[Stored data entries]
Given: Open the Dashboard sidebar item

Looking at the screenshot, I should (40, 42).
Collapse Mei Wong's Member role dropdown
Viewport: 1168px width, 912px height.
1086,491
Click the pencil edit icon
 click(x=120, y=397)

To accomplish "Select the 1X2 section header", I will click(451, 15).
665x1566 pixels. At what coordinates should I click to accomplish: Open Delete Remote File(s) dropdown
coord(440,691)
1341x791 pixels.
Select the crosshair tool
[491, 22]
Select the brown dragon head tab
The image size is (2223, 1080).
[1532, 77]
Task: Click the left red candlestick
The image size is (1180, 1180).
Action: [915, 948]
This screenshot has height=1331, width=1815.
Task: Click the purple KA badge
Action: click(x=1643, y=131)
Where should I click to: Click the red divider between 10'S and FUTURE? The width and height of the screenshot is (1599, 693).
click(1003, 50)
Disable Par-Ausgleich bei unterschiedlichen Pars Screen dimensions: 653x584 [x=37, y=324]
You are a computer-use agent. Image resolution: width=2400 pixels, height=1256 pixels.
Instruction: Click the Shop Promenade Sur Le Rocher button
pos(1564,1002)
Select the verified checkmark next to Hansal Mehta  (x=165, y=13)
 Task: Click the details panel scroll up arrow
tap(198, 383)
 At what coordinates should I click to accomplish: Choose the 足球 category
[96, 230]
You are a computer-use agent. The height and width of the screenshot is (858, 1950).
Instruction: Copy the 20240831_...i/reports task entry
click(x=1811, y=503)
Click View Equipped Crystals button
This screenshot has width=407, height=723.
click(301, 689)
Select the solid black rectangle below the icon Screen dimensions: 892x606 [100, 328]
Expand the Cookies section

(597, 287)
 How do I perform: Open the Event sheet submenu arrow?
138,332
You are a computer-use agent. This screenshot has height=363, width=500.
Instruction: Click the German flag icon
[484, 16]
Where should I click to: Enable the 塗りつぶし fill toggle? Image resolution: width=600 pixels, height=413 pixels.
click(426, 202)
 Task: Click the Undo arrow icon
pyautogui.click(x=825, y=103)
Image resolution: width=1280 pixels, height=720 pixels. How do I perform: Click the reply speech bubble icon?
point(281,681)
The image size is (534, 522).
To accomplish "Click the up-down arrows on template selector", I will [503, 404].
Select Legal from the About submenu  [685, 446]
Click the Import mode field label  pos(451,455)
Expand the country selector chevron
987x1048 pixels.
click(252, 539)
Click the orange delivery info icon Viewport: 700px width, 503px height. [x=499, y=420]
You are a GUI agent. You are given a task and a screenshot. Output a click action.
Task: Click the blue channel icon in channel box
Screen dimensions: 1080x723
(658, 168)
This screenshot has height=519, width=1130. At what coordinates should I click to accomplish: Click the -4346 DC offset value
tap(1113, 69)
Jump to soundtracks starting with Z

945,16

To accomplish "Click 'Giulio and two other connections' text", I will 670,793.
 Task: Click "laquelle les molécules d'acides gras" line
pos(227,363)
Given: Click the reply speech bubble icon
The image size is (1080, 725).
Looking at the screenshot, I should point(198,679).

§ **Description of the task**: Quote, word for word, every line starting at the one that contains "Given: Click the reply speech bubble icon" and ending with the final line of the entries.

§ **Solution for this exercise**:
Given: Click the reply speech bubble icon
The image size is (1080, 725).
Looking at the screenshot, I should point(198,679).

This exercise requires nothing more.